Bug #35750 ALTER ORDER BY causes data inconsistency
Submitted: 1 Apr 2008 18:00 Modified: 26 May 2010 17:49
Reporter: Philip Stoev Email Updates:
Status: Unsupported Impact on me:
None 
Category:MySQL Server: Falcon storage engine Severity:S1 (Critical)
Version:6.0 OS:Any
Assigned to: Lars-Erik Bjørk CPU Architecture:Any
Tags: F_DDL

[1 Apr 2008 18:00] Philip Stoev
Description:
When executing a concurrent workload involving an occasional ALTER TABLE ORDER BY, at some point a record that was inserted by a SQL statement can not be found by the second statement in the same transaction.

How to repeat:
A test case will be attached shortly.
[1 Apr 2008 18:31] Philip Stoev
Test case for bug 35750

Attachment: bug35750.zip (application/x-zip-compressed, text), 1.47 KiB.

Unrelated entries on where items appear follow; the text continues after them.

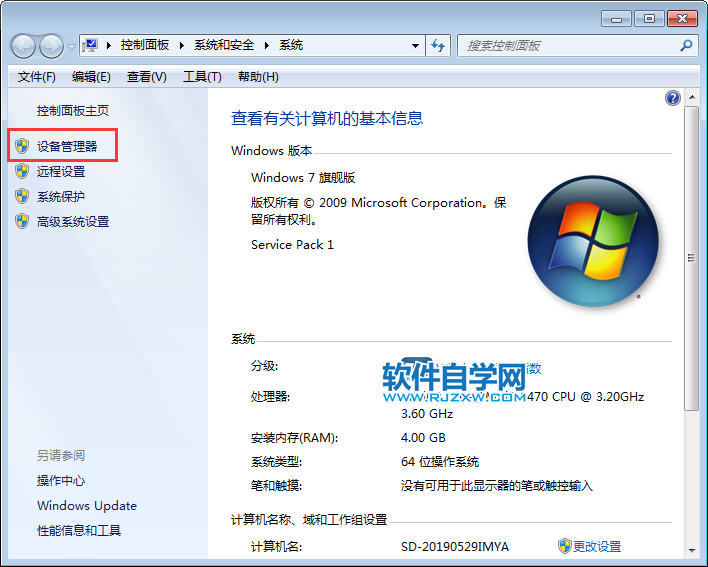Click the Forward navigation arrow button
Screen dimensions: 708x567
[x=51, y=46]
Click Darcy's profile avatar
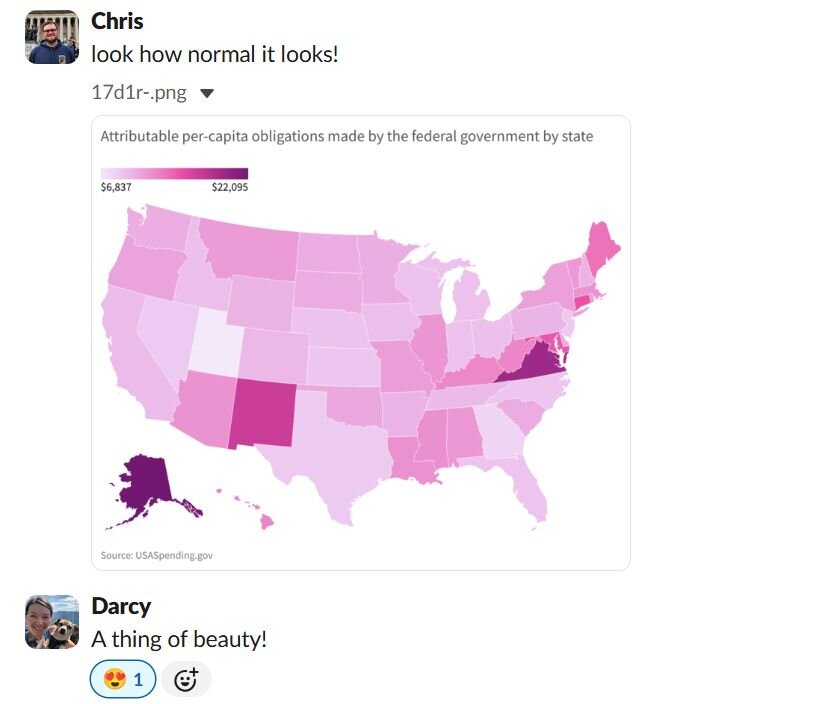815x704 pixels. click(52, 622)
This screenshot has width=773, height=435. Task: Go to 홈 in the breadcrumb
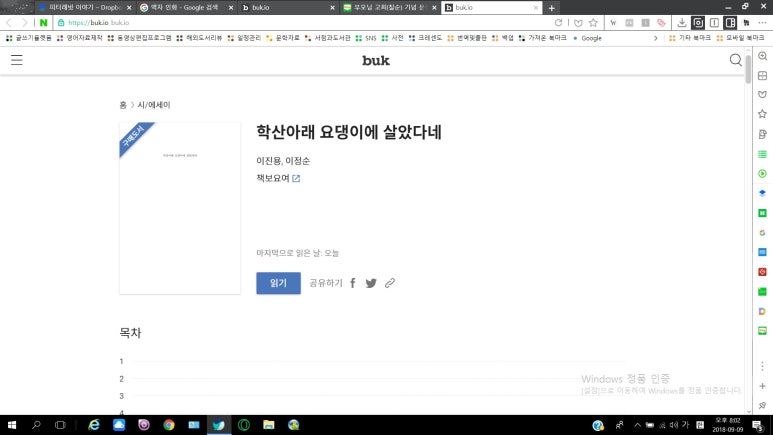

[1 Apr 2008 18:39] Philip Stoev
Basically we have a conccurrent scenario that does the following two things simultaneously:

1. Inserts a value into a base table, then selects it from there and inserts it into another table. Those actions trigger logging triggers. The second insert would sometimes fail, which is what this bug is about.
2. ALTER ORDER BY on the base tables involved.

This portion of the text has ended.